Since in most cases the input images will have a larger width than height on its dimension, to minimize the run partitions, it is better to transpose the image to let the height larger than width dimension.

If the transpose_weight flag is set when running the convertor, then instead the weight matrix will be transposed so the input/output of the network can retain their original layout.

Also the FPGA perform calculations in 16-bits floating points numbers. So the input image need to be converted to 16-bits floating points numbers too. It is estimated that the FP32 to FP16 conversion would be more costly, so the transpose of the image should not cause that much of performance hit.

Network I/O Layout

The layout of a converted network input is DWHC format in FP16 type. If the network is converted with transpose_weight = 1, then it is DHWC format in FP16 type.
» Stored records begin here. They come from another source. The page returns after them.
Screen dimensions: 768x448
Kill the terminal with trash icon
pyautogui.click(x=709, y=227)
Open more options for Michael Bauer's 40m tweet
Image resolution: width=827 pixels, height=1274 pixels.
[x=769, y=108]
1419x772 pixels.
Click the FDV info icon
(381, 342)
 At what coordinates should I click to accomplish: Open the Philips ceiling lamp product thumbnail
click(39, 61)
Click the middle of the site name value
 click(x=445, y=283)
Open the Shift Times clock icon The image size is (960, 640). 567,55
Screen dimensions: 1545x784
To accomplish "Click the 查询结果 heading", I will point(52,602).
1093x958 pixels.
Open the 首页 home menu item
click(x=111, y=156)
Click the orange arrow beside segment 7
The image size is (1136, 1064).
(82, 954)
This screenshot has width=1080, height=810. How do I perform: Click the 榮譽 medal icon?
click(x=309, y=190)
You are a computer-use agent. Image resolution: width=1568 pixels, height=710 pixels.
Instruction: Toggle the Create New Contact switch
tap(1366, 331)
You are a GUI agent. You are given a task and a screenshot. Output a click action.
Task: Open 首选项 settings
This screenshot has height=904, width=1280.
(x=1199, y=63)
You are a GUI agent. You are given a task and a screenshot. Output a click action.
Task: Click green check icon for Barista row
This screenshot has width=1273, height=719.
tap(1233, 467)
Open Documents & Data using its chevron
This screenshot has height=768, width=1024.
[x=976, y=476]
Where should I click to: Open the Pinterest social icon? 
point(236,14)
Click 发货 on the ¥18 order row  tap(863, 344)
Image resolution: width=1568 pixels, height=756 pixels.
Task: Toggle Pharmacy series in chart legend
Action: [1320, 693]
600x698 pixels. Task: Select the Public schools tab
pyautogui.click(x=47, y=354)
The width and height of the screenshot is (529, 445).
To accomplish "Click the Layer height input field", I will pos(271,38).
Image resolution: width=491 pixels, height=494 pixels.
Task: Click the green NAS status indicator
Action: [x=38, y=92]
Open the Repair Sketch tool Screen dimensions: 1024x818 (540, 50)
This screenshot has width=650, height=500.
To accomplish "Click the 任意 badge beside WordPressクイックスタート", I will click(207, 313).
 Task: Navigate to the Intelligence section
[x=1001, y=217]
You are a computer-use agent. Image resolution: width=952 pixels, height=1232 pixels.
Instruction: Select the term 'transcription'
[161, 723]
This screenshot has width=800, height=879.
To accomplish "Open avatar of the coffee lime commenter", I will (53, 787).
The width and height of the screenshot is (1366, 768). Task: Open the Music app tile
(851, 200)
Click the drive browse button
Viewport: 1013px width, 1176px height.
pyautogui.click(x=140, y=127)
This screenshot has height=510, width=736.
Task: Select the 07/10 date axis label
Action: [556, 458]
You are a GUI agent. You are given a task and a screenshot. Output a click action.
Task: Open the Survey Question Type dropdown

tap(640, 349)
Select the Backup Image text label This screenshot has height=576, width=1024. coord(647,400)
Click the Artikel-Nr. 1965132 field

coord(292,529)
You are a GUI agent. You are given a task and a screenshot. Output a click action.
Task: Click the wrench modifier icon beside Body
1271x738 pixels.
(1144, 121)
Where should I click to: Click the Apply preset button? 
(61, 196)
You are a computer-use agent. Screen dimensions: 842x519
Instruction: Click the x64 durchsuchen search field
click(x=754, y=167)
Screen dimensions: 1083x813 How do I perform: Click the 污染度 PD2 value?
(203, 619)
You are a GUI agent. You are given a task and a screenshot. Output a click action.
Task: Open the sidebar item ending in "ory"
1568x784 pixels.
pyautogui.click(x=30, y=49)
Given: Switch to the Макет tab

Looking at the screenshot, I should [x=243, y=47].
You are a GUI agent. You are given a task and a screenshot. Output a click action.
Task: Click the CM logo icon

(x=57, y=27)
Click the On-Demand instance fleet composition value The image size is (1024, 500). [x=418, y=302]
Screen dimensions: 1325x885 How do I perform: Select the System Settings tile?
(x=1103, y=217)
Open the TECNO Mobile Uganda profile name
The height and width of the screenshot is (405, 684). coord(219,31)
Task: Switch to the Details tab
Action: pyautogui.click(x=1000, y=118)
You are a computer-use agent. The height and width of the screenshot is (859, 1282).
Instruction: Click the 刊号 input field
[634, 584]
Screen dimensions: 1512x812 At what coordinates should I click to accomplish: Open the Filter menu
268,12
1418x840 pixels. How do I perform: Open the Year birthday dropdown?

The layout of a converted network output is DWHC format in float type.

Convolution Block I/O layout

The convolution block use the following layout for I/O buffers:

If the channels of the image <= 8
- The image data is DWHC format (or DHWC format if transpose_weight flag is set), with each pixel using 16-bits floating point number. D refers to Depth (for 3D input). W refers to Width. H refers to Height. And C refers to Channel.
  - For example, the pixel data of (d, w, h, c) will be located at offset = (d * (W * H * C) + w * (H * C) + h * C + c) * 2 bytes from the beginning of the image, if transpose_weight is not set.
  - It will be located at offset = (d * (W * H * C) + h * (W * C) + w * C + c) * 2 bytes from the beginning of the image instead, if transpose_weight is set.
If the channels of the image > 8
- The image will be divided to several chunks, with each chunk contains at most 8 channels of data. Each chunk of the image data use the DWHC format (or DHWC format if transpose_weight flag is set), as described above.
  - For example, if the channels of the image is 20, it will be divided into 3 chunks, where the first chunk contains image data of 0-7 channels, the second chunk contains image data of 8-15 channels, and the last chunk contains image data of 16-19 channels.
  - the offset of pixel data of (x, y, n) can be calculated as follows:
```
chunk_id = n / 8
n_ = n % 8
C_ = 8     , if (n / 8 < C / 8)
   = C % 8 , if (n / 8 == C / 8)
if not transpose_weight:
    offset = (chunk_id * (W * H * 8) + x * (H * C_) + y * C_ + n_) * 2
else:
    offset = (chunk_id * (W * H * 8) + y * (W * C_) + x * C_ + n_) * 2
```

Note that although we describe the input/output buffer as image data, it is not limited to just images. Any data that can represents as 1D, 2D, or 3D arrays with multiple channels can be used.

Fully connected block I/O layout

The fully connected block treats its input/output buffer as 1D array, so there is no special handling needed.

When directly take the output buffer of convolution block as the input buffer, the convertor re-arrange the weight when the dimension W > 1 or H > 1.